If you are reading this and your name is, say, Joe or Amy, do you look like a Joe or an Amy? If you do there’s a chance that other people do too, at least according to a new study. The study has found that, accounting for ‘chance’, people are generally good and guessing the name of the person by looking at their face.
The reasons for the face-to-name guessing success could be multiple and they are bound up with socialization and cultural stereotypes. There are also factors like knowing what the most popular names are for each generation and cultural group. So, if someone sees an image of a middle aged man, from say New York, and a young woman from London, there’s a narrowing-down activity that will take place among the most likely names these people have.
The new study has been run by Yonat Zwebner from The Hebrew University of Jerusalem.

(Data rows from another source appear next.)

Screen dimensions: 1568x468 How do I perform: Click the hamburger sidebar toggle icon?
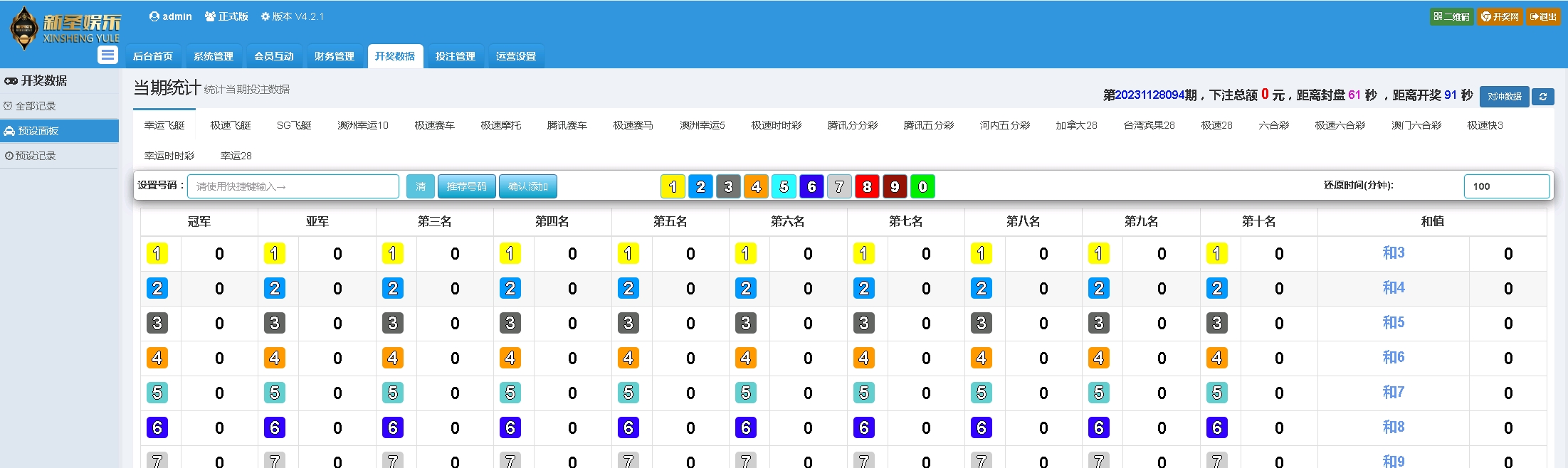click(x=107, y=55)
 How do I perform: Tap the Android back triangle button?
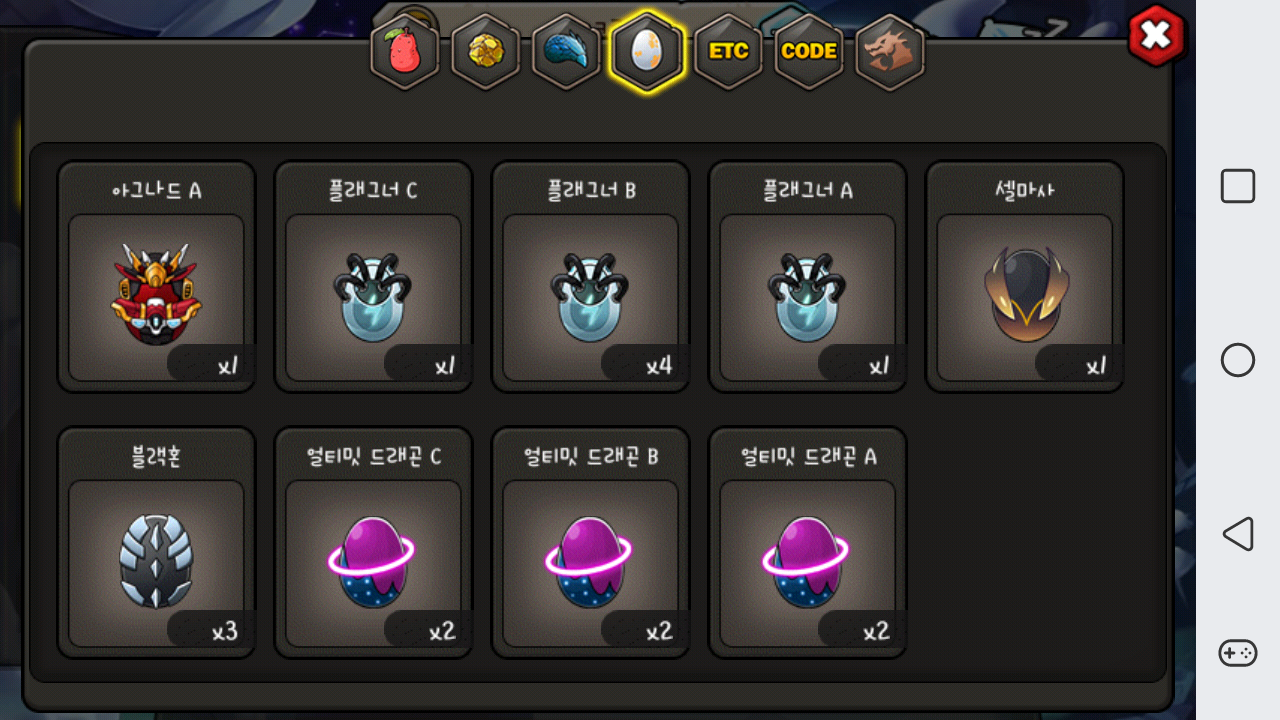pyautogui.click(x=1237, y=534)
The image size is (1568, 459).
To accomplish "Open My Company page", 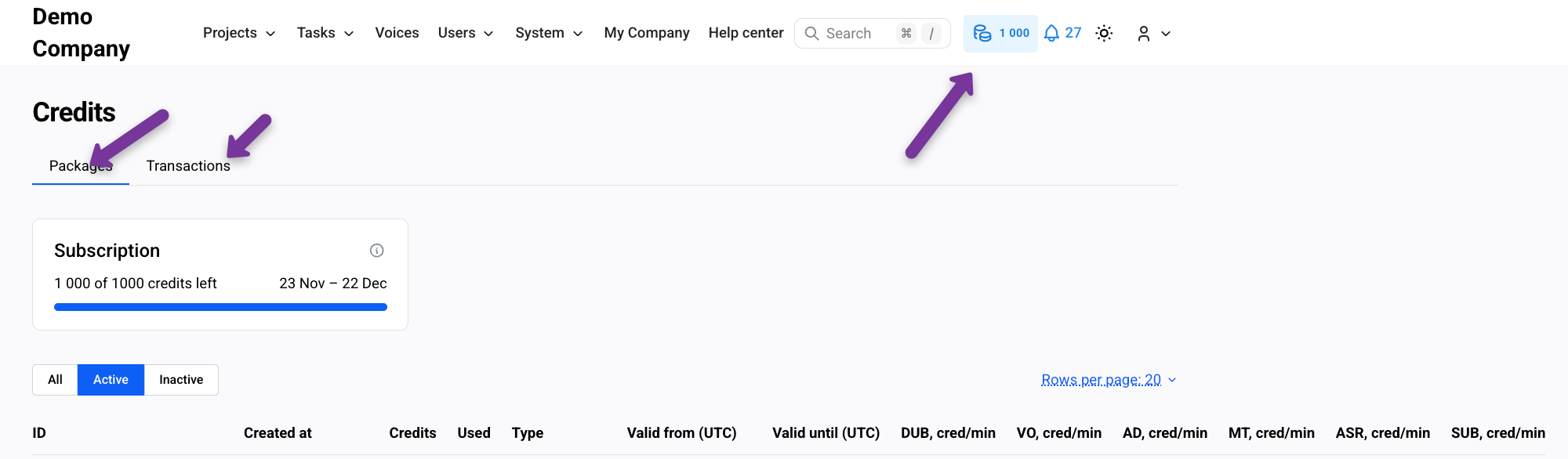I will pos(647,33).
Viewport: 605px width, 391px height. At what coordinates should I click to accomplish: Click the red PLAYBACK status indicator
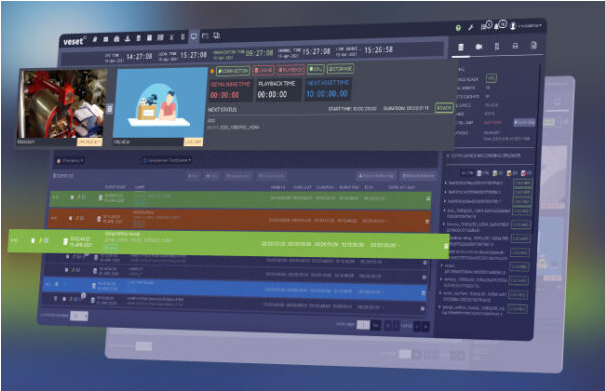pyautogui.click(x=291, y=70)
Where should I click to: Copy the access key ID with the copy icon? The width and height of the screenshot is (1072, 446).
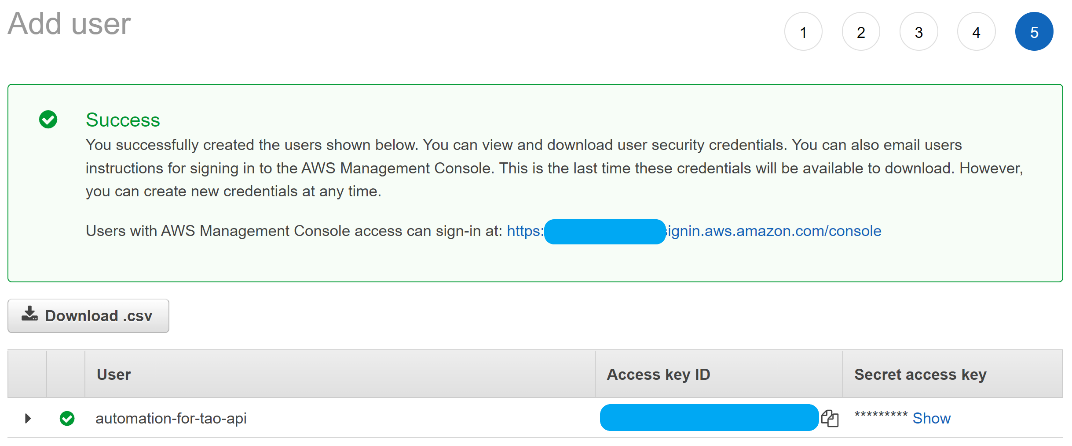click(830, 419)
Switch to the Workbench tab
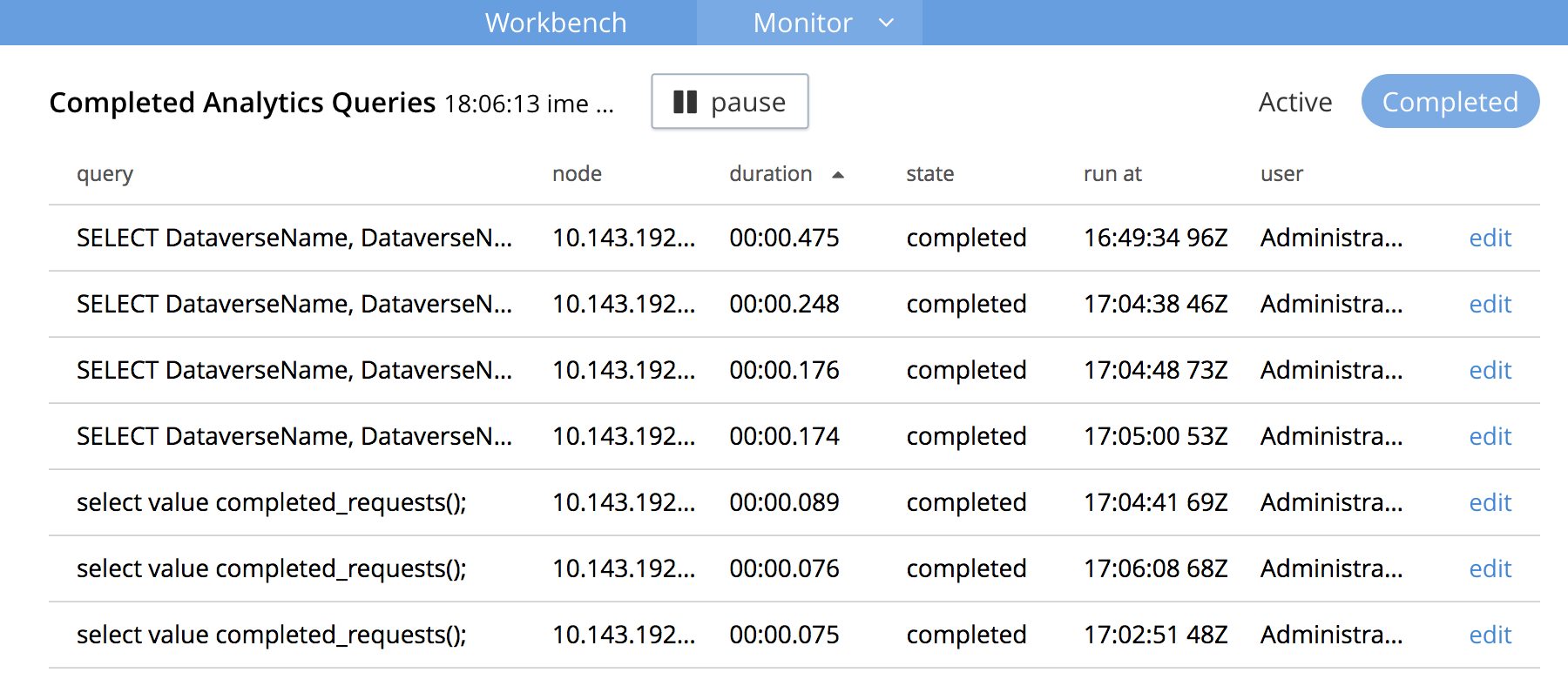1568x679 pixels. tap(555, 24)
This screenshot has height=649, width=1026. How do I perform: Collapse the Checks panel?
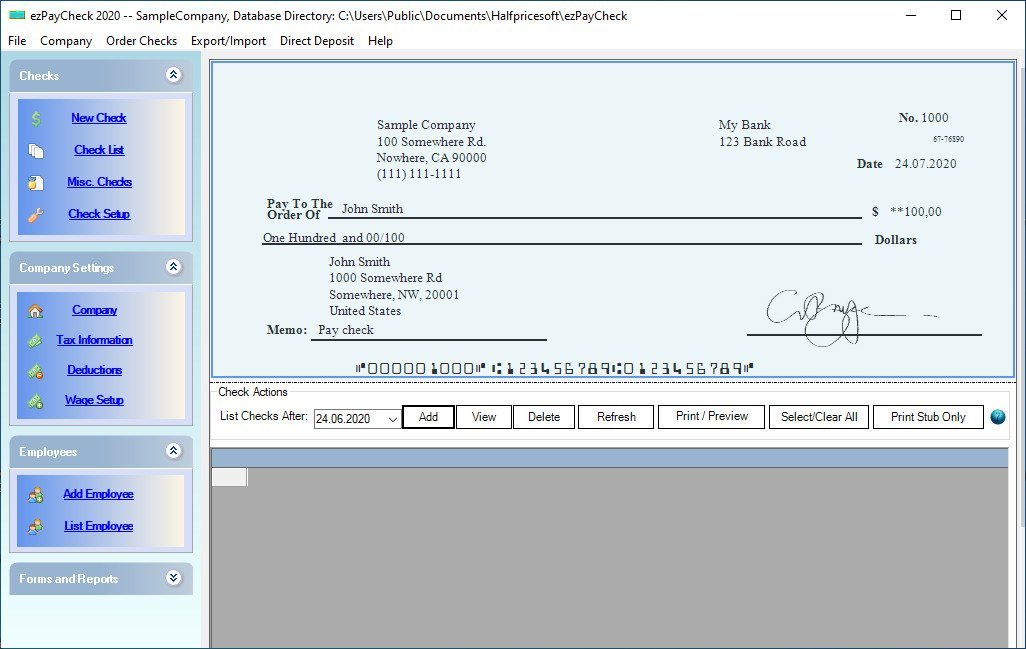click(174, 75)
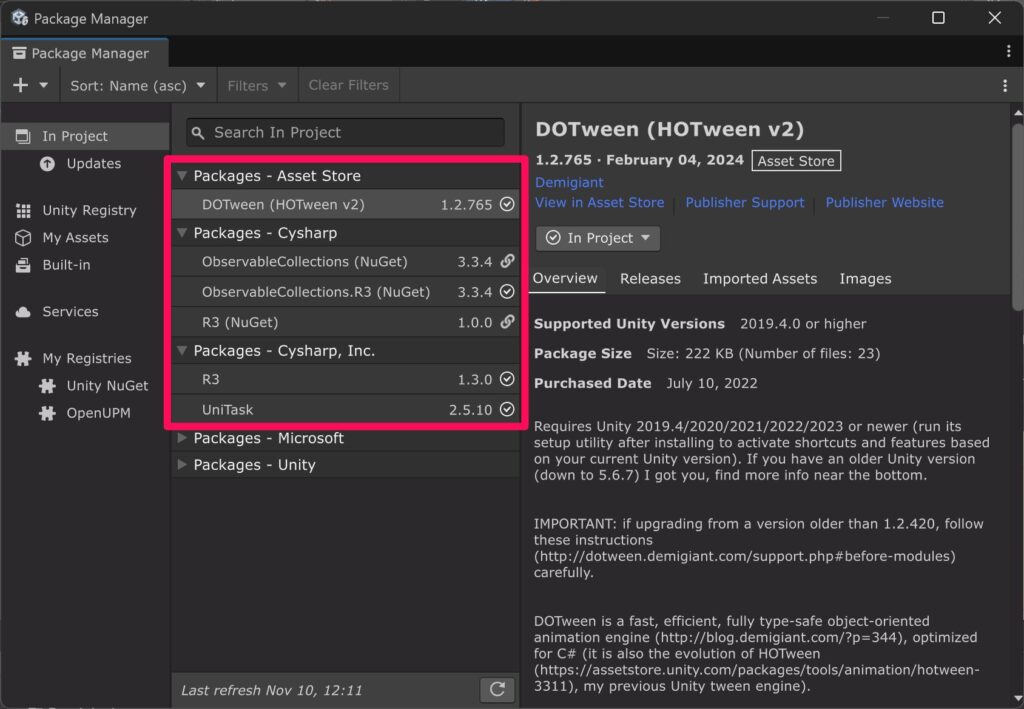Switch to the Releases tab
This screenshot has height=709, width=1024.
point(650,279)
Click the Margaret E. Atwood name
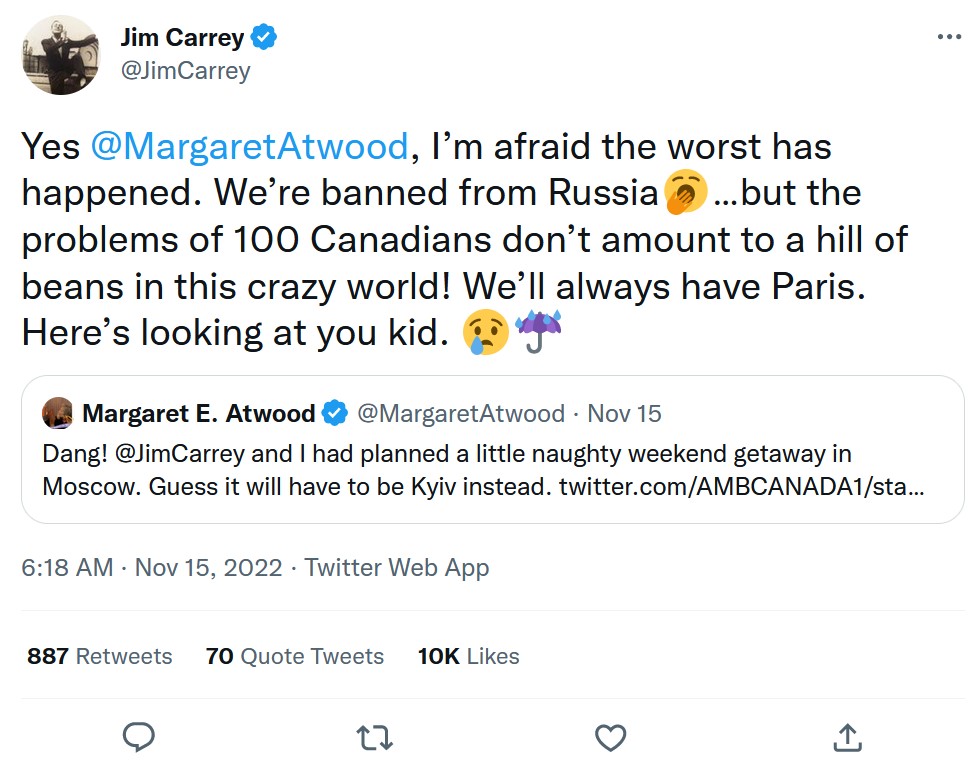 pyautogui.click(x=198, y=413)
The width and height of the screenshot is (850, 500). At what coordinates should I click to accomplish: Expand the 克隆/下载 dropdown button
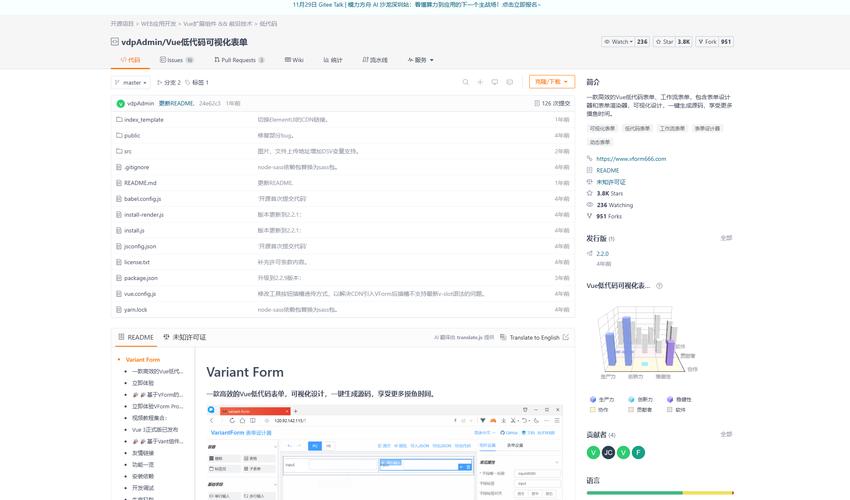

The study used several hundred volunteers from France and Israel. The volunteers were shown a photograph and asked to select the given name that corresponded to the face from a list of four or five names.
The outcome of the study was that the volunteers scored an accuracy of up to 40 percent, which is better than the probability of simply randomly selecting a name and hoping to be right (which is at the 20 percent level). However, when the images were shown to a computer that was running software based around a specially designed algorithm, the computer had an accuracy of up to 64 percent in ‘guessing’ the name. This was after the computer had scanned over 94,000 images.
In a research note Zwebner assesses the findings. Here he says: “”We are familiar with such a process from other stereotypes, like ethnicity and gender where sometimes the stereotypical expectations of others affect who we become.”
He adds, tellingly “together, these findings suggest that facial appearance represents social expectations of how a person with a particular name should look. In this way, a social tag may influence one’s facial appearance.”
The research has been published in the Journal of Personality and Social Psychology, under the research heading “We Look Like Our Names: The Manifestation of Name Stereotypes in Facial Appearance.”